For more than 30 years researchers have committed to developing a vaccine for cocaine addiction and a new study shows significant progress, but also important next steps in the development of a vaccine.
In a study of 300 patients at six sites across the United States, researchers found that more than 60 percent of those who received a cocaine vaccine reached antibody levels at a therapeutic range, had increased treatment retention and more patients attaining at least two weeks of abstinence, but the overall amount of cocaine use did not decrease compared to those who had lower antibody levels and those who received a placebo. The findings of the study, led by researchers at Baylor College of Medicine, were published today in the journal Drug and Alcohol Dependence.
“In our previous study in 2008, about one-third of those who received the cocaine vaccine had antibody levels that were sufficiently high enough to block the euphoric effects of cocaine. In this study, more than 60 percent of patients had antibody levels in the therapeutic range, so this finding is promising,” said Dr. Thomas Kosten, professor and the Jay H. Waggoner Endowed Chair in the Menninger Department of Psychiatry and Behavioral Sciences at Baylor. Kosten is also with the Michael E. DeBakey Veterans Affairs Medical Center in Houston. He also noted the increased treatment retention and three times higher rate of cocaine abstinence among those with therapeutic antibody levels, although the number of patients with sustained abstinence was relatively low.
Researchers recruited 300 patients across six study sites nationally. The group was randomized, and 152 received the active vaccine and 148 received the placebo. Both groups had equivalent baseline cocaine use, having smoked cocaine for an average of 13 days per month before treatment. Notably, during the initial eight weeks before the antibody reached therapeutic levels, those ultimately attaining therapeutic antibody levels had more cocaine use than those on placebo or those who did not reach therapeutic antibody levels with the vaccine. To be a part of the study, participants must have had two urine samples positive for cocaine two weeks prior to the study, indicating that they were regular users.
Participants received the vaccinations during weeks one, three, five, nine and 13 with at least 10 days between vaccinations. They then visited the study site three times per week to give urine samples and self-report on cocaine use. They had a follow-up visit at week 25.
Of the 152 who received the active vaccine, 67 percent had antibody levels in the therapeutic range. The group who received the vaccine stayed in treatment longer than the placebo group, and three times more of them were able to attain at least two weeks of abstinence from cocaine use during the study. This difference in abstinence rates, however, was not statistically significant due to the relatively small number of patients who had sustained abstinence (about 10 percent).

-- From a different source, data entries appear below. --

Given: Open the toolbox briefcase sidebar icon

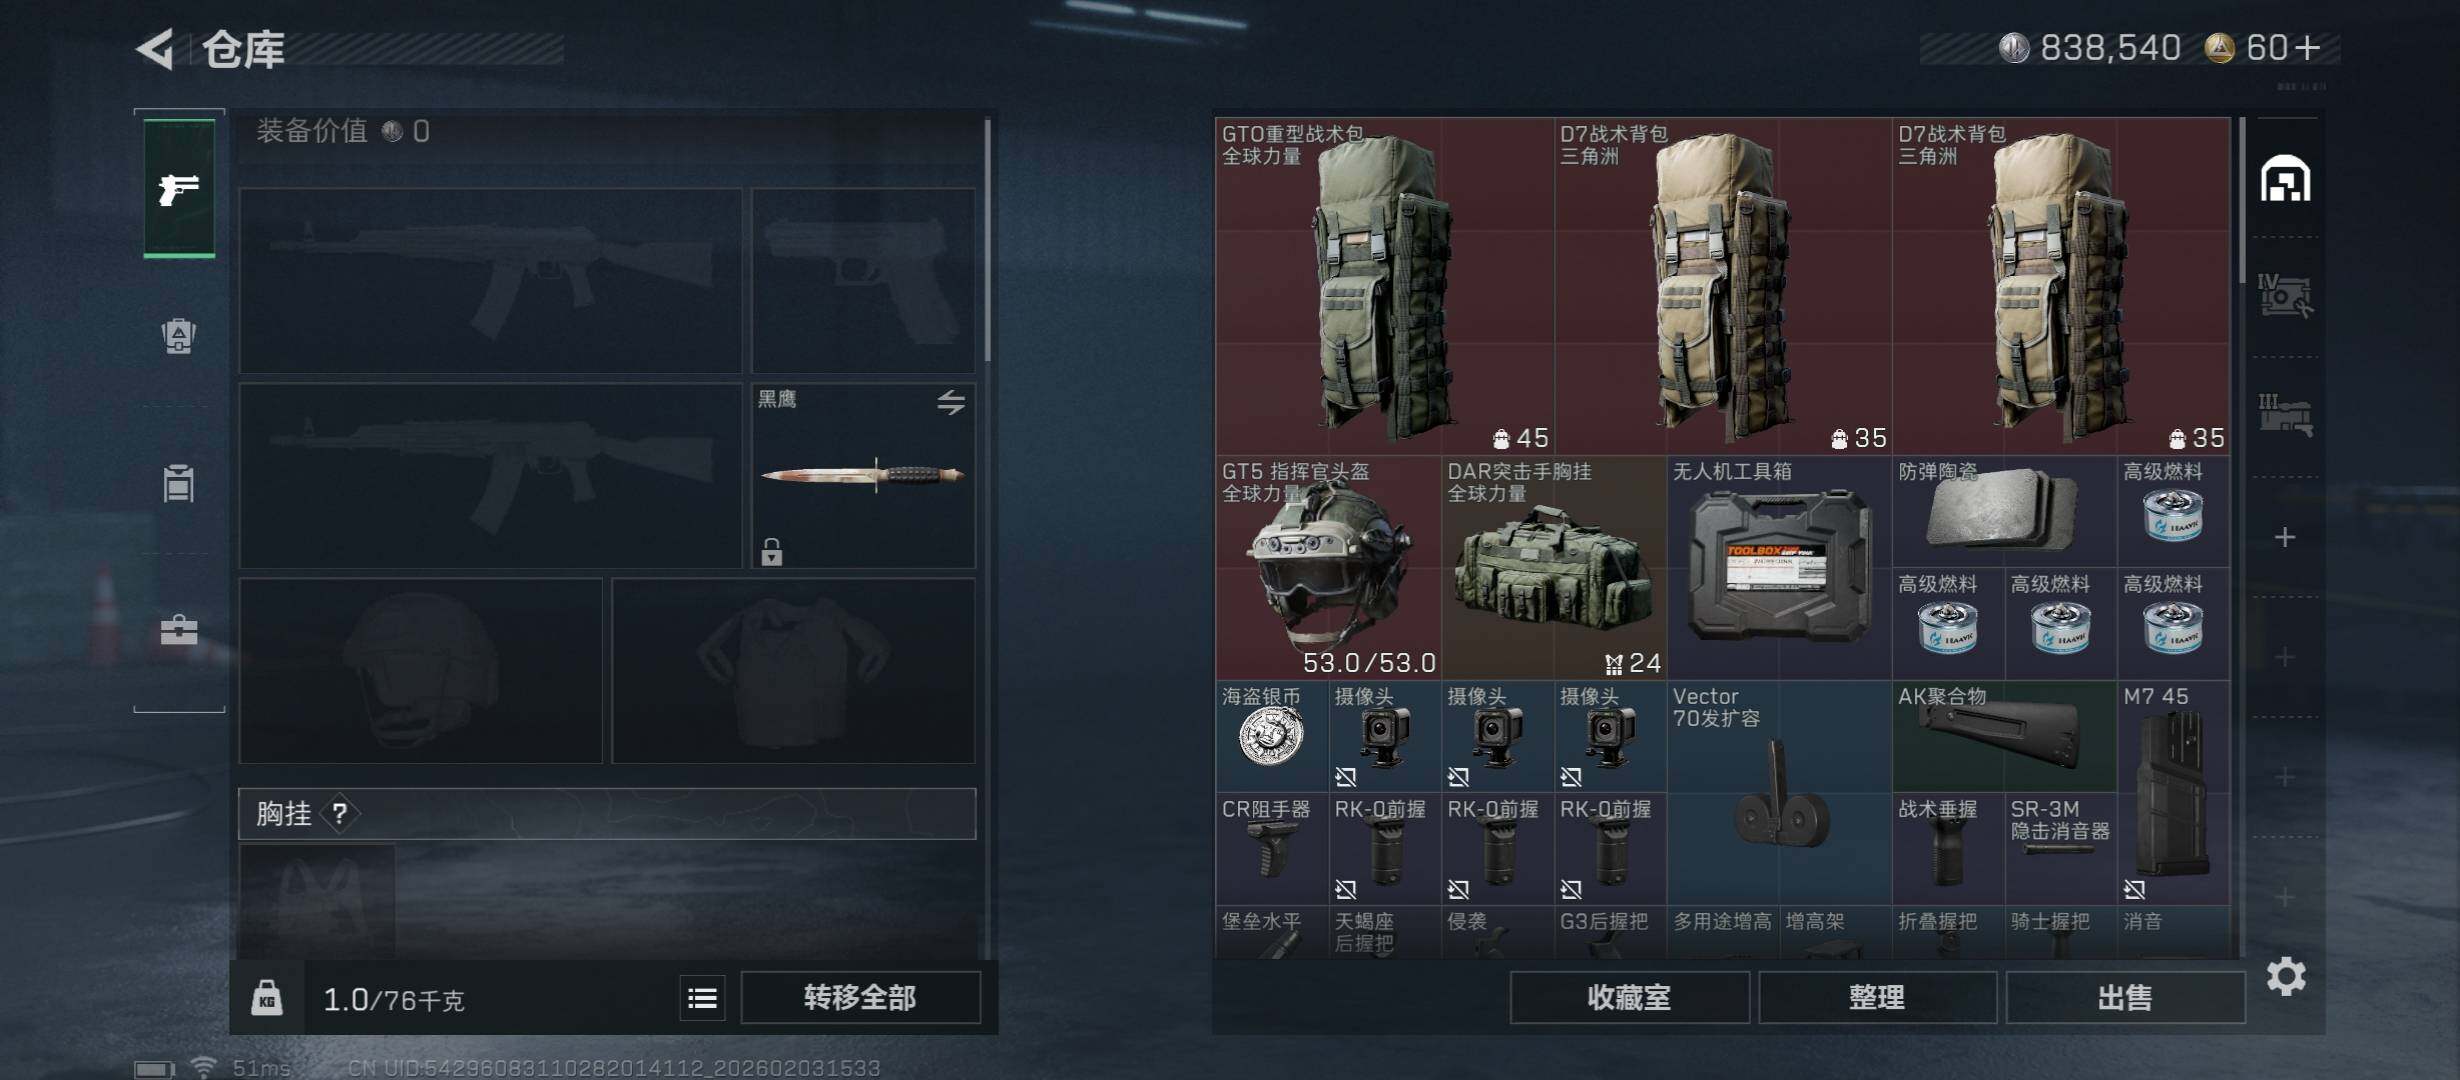Looking at the screenshot, I should click(179, 630).
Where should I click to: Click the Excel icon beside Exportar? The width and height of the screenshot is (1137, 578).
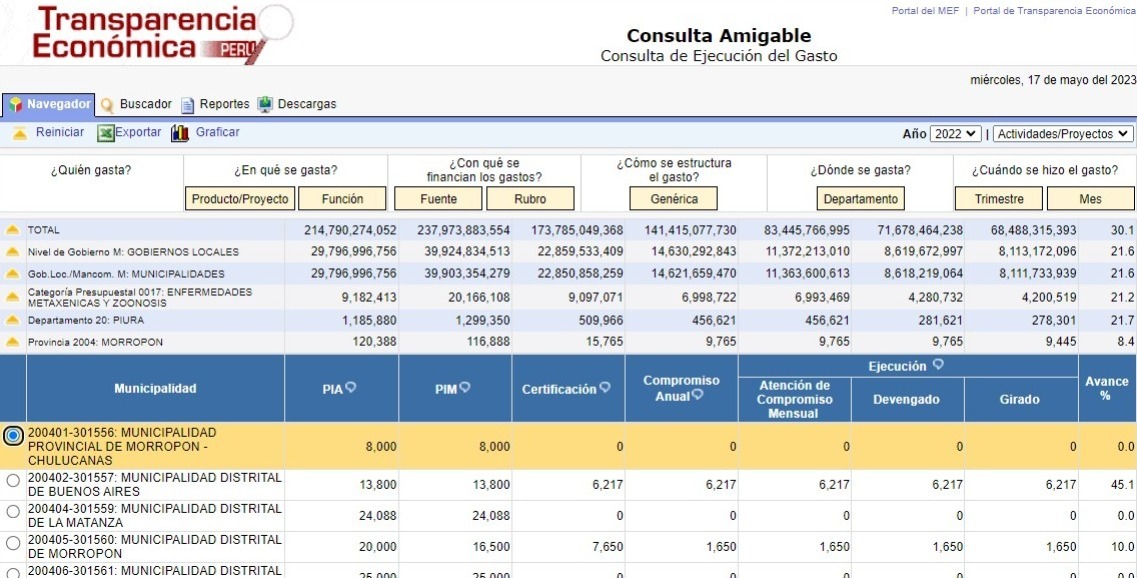click(x=105, y=133)
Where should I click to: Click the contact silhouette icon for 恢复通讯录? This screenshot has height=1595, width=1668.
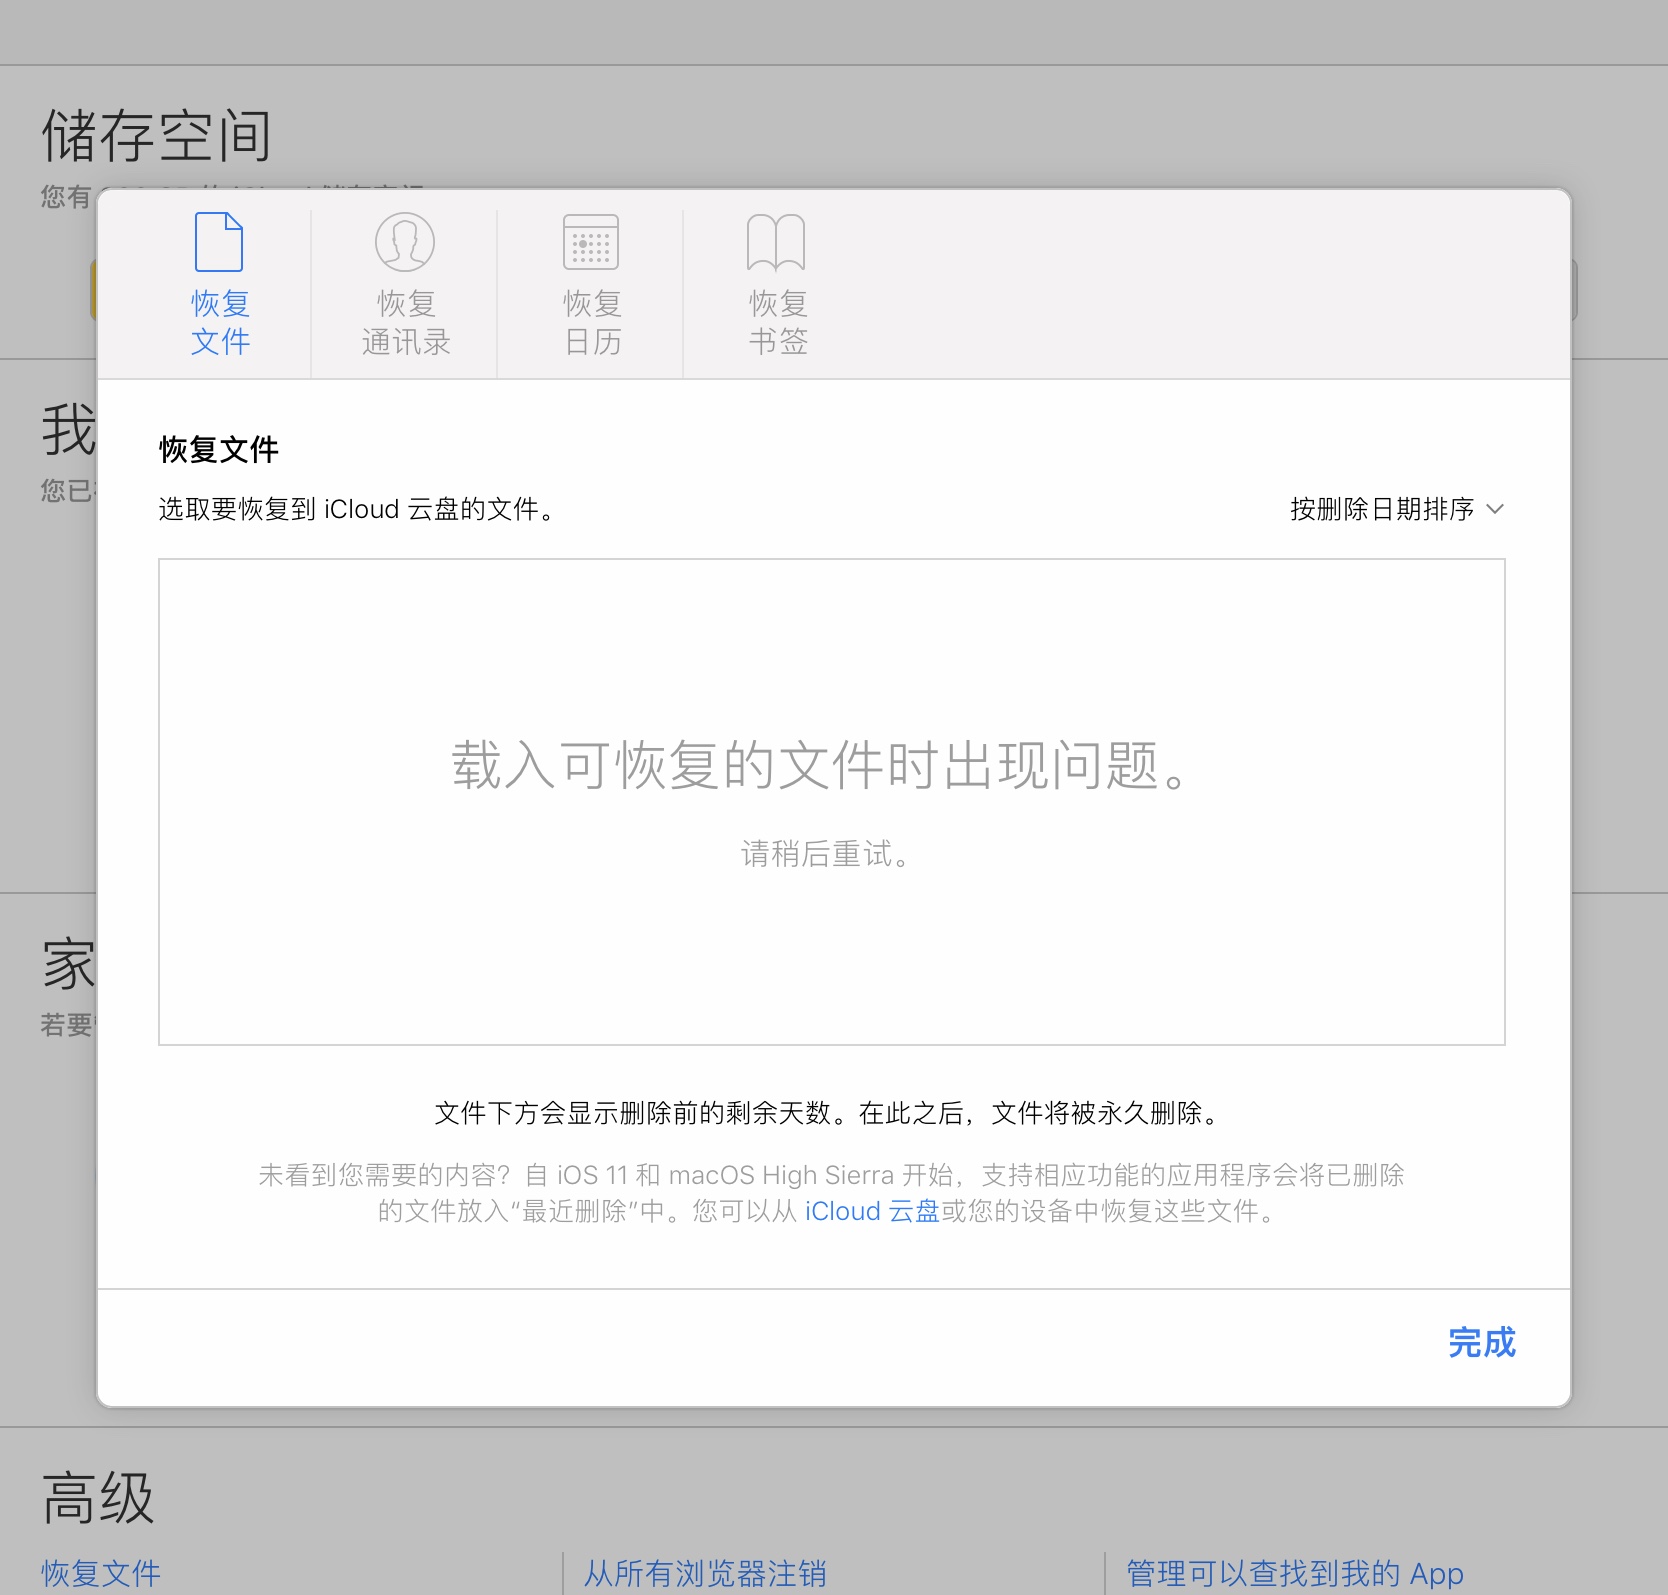pos(405,242)
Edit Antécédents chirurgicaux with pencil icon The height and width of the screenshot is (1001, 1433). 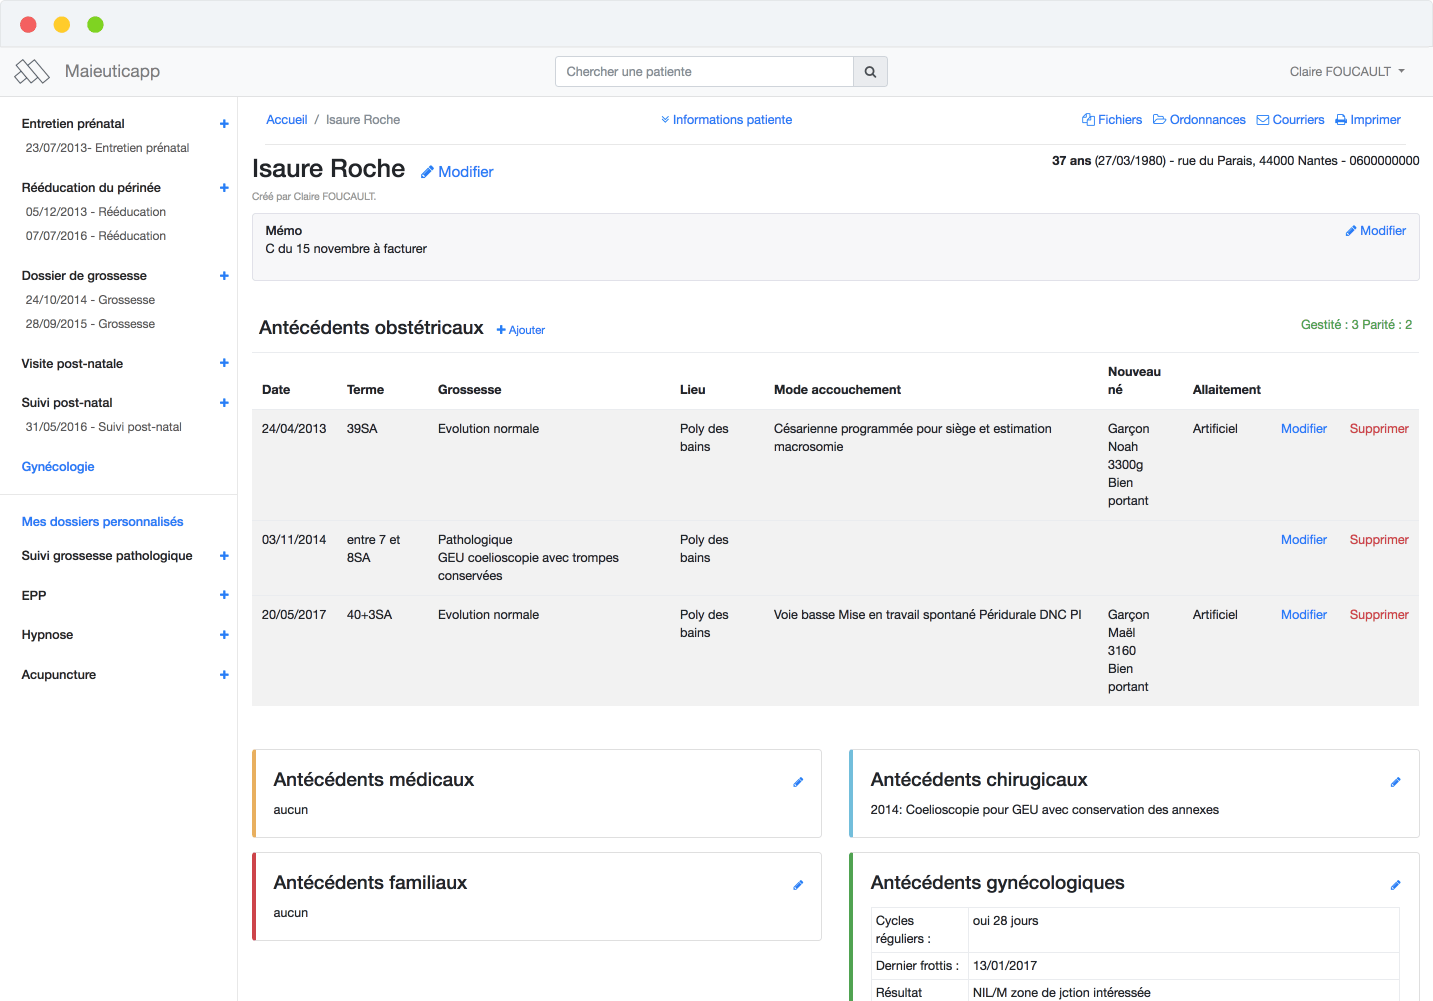1395,782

“We were pleased to see such an improvement of response in the immune system, but disappointed that we were not able to replicate the percentage of cocaine use going down in the high antibody group compared to placebo and low antibody group as in the 2008 trial. This failure to show a difference was due to an early treatment difference during weeks one to eight between the high and low antibody level groups, when cocaine use would not be blocked by the vaccination, because the antibody levels would not yet have reached their therapeutic levels (weeks one to eight) in the high antibody level group. During those weeks, some of the patients with rising antibody levels, per self-report, may have been increasing their use of cocaine in order to override the partial vaccine blockade,” said Kosten. “We’re going in the right direction and are looking at ways to continue work with this experimental vaccine. In future studies, we hope to have an even better targeted and refined vaccine with more people attaining the higher antibody levels. We also hope to enroll more treatment-seeking and motivated patients, who have attained at least two weeks of abstinence before starting the vaccine.”
Future studies will include inpatient treatment throughout the two-month period of vaccination. Patients who are well-vaccinated and abstinent for a longer period of time, as can be achieved through an inpatient program, have a greater likelihood of success in achieving sustained abstinence. The outpatient phase of the new study will also include weekly outpatient cognitive behavioral therapy as a required component, which was shown to be effective in the first study.
Others who took part in the study include Dr. Coreen B. Domingo, Dr. Daryl Shorter and Dr. Frank Orson of Baylor; Dr. Charles Green of the University of Texas Health Science Center at Houston; Dr. Eugene Somoza and Dr. Rachelle Sekerka from the University of Cincinnati College of Medicine; Dr. Frances R. Levin and Dr. John J. Mariana of Columbia University Medical Center; Dr. Maxine Stitzer and Dr. David Tompkins of Johns Hopkins University School of Medicine; Dr. John Rotrosen, Dr. Vatsal Thakkar and Dr. Benjamin Smoak of New York University School of Medicine and The Department of Veterans Affairs New York Harbor Healthcare System; and Dr. Kyle Kampman of the University of Pennsylvania School of Medicine.
Funding for this study came from the National Institute on Drug Abuse, one of the National Institutes of Health.